Hercules went on to have a ton more adventures before dying/becoming a god. Two I’m not going to cover in this series of Mythology Mondays are his adventures with Jason and the Argonauts (that’s a whole new series by itself) and the battle against the giants. I’ll tell them eventually, but through a broader lens than just Herc’s place in it.
Hercules had a few divine friends, one of whom was Dionysus, the god of wine. Dionysus wanted Hercules to tell him how to get to the Underworld. Hercules told him a few unique ways to commit suicide, but eventually relented. But not before challenging the god to a drinking contest.

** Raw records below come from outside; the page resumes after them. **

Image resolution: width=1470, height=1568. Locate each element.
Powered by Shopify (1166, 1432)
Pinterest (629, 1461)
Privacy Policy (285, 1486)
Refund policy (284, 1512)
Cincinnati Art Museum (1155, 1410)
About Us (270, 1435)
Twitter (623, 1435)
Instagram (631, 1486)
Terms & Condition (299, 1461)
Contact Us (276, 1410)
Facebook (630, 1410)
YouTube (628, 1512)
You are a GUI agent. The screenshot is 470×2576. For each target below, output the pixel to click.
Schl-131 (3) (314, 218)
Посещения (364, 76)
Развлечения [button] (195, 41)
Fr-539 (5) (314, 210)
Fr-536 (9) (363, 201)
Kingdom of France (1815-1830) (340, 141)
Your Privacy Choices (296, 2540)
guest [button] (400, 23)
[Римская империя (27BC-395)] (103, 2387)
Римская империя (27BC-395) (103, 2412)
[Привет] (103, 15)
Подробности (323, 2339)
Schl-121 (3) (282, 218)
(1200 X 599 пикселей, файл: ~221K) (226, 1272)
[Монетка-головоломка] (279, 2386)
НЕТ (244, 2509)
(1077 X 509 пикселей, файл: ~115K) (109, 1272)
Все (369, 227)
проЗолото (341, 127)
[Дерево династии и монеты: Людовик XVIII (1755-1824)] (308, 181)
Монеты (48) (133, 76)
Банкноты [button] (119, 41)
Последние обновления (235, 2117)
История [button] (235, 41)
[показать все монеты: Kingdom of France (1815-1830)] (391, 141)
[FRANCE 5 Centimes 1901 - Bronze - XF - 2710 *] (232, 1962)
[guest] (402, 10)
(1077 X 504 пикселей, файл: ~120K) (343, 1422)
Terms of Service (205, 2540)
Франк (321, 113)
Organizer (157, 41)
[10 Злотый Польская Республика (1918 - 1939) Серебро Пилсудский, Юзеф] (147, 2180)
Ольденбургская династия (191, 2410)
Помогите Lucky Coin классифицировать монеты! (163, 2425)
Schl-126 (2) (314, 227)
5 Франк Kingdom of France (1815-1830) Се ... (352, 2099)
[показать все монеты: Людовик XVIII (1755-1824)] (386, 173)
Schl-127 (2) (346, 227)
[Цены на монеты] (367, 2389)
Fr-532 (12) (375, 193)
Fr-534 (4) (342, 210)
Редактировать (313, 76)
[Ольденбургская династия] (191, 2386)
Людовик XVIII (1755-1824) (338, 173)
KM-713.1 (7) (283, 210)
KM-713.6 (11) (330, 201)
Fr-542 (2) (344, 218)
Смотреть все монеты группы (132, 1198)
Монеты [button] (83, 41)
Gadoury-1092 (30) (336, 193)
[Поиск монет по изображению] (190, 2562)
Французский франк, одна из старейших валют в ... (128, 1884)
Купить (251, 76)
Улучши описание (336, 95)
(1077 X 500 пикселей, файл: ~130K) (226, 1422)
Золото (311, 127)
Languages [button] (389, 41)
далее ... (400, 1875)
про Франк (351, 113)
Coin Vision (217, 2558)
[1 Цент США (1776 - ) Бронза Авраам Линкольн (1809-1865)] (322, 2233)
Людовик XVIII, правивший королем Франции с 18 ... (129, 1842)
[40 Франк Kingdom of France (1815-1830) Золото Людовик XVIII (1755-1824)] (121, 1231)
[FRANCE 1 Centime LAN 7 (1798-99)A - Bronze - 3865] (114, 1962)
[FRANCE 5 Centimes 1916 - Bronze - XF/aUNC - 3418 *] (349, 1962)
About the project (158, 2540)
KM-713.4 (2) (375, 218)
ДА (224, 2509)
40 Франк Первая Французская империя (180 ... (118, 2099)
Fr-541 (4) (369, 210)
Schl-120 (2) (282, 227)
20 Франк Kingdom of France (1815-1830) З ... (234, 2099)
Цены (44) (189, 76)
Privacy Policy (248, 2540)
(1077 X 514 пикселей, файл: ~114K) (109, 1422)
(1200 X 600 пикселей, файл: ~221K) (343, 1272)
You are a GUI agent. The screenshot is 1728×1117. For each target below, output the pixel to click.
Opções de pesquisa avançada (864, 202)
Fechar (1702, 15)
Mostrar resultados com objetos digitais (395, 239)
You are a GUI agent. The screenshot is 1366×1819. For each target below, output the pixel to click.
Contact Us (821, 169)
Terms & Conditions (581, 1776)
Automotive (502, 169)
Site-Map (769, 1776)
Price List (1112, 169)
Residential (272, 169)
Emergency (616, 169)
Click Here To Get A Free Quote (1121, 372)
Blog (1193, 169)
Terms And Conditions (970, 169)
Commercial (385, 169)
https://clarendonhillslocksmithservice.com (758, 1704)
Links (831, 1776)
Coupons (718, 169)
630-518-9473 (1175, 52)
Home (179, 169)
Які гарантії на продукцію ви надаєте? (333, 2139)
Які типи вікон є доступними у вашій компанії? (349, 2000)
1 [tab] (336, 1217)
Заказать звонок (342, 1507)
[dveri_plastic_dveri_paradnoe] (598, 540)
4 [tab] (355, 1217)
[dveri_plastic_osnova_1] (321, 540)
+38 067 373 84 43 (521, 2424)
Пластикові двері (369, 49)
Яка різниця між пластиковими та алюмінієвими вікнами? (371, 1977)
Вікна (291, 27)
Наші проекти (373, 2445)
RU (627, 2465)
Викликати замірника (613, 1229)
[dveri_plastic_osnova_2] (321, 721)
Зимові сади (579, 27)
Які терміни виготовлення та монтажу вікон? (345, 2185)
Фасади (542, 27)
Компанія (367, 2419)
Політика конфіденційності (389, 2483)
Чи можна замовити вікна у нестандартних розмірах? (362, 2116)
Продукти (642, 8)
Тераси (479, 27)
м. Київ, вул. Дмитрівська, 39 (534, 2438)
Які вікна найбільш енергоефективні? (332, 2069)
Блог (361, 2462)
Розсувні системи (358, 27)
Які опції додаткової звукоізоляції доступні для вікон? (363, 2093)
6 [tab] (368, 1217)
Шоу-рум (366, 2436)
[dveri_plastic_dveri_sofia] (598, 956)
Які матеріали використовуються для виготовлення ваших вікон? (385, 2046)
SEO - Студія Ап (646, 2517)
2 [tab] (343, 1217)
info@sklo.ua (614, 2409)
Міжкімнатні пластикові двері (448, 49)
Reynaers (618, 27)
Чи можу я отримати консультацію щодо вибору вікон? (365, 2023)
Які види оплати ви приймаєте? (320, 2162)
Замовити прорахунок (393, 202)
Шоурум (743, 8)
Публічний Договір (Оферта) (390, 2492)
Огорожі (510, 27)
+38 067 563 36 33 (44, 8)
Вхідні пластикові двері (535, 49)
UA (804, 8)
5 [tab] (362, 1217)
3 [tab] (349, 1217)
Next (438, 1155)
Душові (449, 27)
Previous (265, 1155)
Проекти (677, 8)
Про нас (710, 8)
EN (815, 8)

He lost, and had to join Dionysus’ cult for a while.
He fought death, and won. Not in a metaphorical sense either. There was a man who was dying of an illness, his wife offered to take his place. Thanatos took an appointment and when he was supposed to collect the wife, Herc strangled him until he agreed to let them both live.
He took bad kings off of thrones and restored the rightful heirs so often that the myths got a bit repetitive. He killed abusive bosses or annoying people. There was one man who would force travelers to work in his vineyard if they wanted to pass through without getting clubbed to death. Herc killed him and put an end to that. He won contests. He studied with scholars and killed thieves. He was the original super hero. I think of him as an ancient version of Chuck Norris.
He also saved Troy (long before the Trojan war). Poseidon had sent a sea monster to attack Troy, and the King of Troy was going to sacrifice his daughter to appease the beast. Hercules intervened and killed the monster in exchange for horses Zeus had gifted the city as an apology for kidnapping the beautiful young man Ganymede. The King went back on his word to give up the horses, so Hercules pillaged Troy and killed all his sons.